People often ask me about the research that goes into writing tales of the past. I won’t diminish the importance of the “work” part – of going to primary and secondary sources of the period you write about to be sure you have your facts right. But research can also be fun – it can be part of other things that we love to do.
For me, one of those things is travel. There’s nothing quite like being in an old place and soaking up the atmosphere to get one’s imagination working about what life there was like long ago. Stand in the kitchen of a fourteenth-century castle and imagine the fire roaring in the huge hearth with pots hanging from hooks and meat roasting on spits being turned ever so slowly by the kitchen boy known as the “turnspit” – because his job, of course, was to turn the spit.
Look around the fifteenth-century brewery on a vast estate and marvel at how the water was pumped into the vats to mix with the grain to form a mash. Walk slowly through an old cathedral and imagine the stonemasons who built the sturdy walls and beautiful vaulted ceilings – or look up into the ledges in those vaults and see burial boxes of kings who lived in the eighth or ninth century.
History becomes so very real.
Another thing I enjoy is browsing antique shops. Even if you’re not buying, they are a great place to discover old objects that can make their way into a story one day.
I take pictures.
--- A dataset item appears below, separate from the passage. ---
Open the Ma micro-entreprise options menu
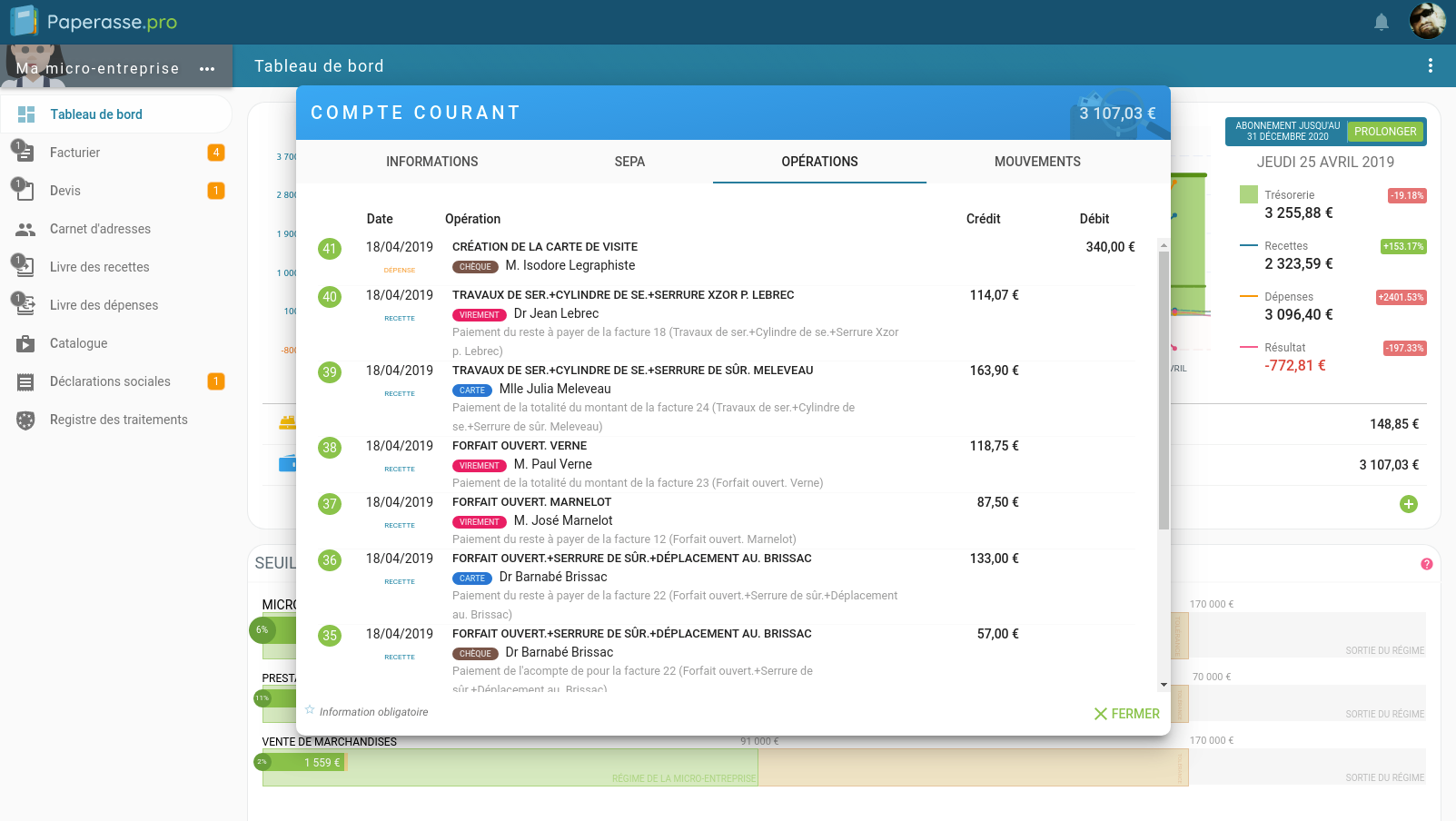1456x821 pixels. point(207,66)
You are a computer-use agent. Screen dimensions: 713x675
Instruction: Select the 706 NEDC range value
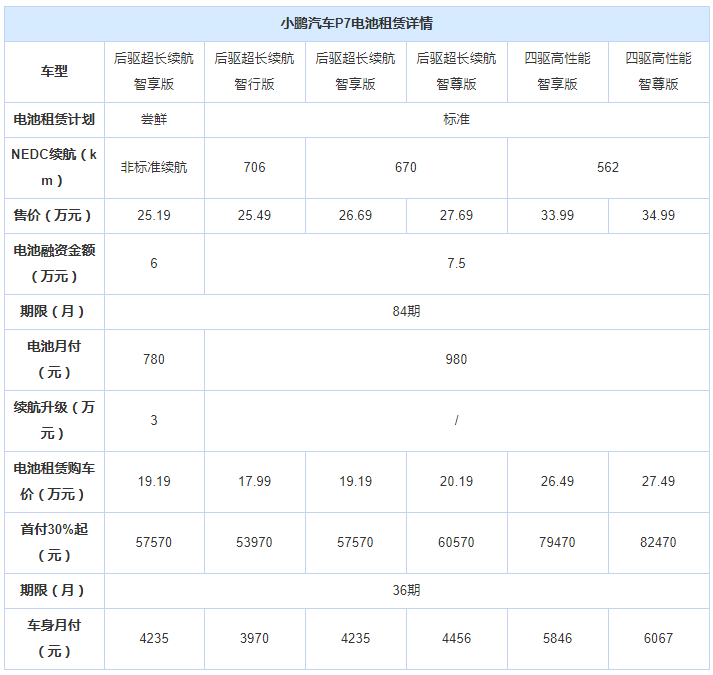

Lots and lots and lots of pictures. You never know when you’ll have a story to tell about a particular place – or when a story you’re in the middle of needs a detailed description of the site of a fortress or the furnishings in an eighteenth-century drawing room or a coat of arms carved in stone above an elaborate fireplace.
And I’ve found another use for those pictures in helping to bring the world of the Second Son Chronicles to life in the Gallery page on the website for the series.
I also read other authors – historical fiction or non-fiction – learning from the research they’ve already done. But, of course, I do verify what part of an author’s work is factual and what springs from their imagination before relying on it for my own work.
So, for me, research is something I’m always doing. When I set out to tell a story, I always have a solid foundation for the time and place of the narrative and for any historical characters that may figure in the tale.
But one of the really delightful things about all the technology we have today is that “just in time” research is always possible.
In Pestlience, there’s a reference to the main character’s son, Geoffrey, being breeched – that important milestone in a young boy’s life when he starts wearing breeches instead of a dress. As I wrote the sentence, I couldn’t remember for sure at what age this usually happened – but a little searching on the internet reassured me that Geoffrey was just the right age.
I hope you enjoy the Chronicles as much as I’m enjoying telling the stories.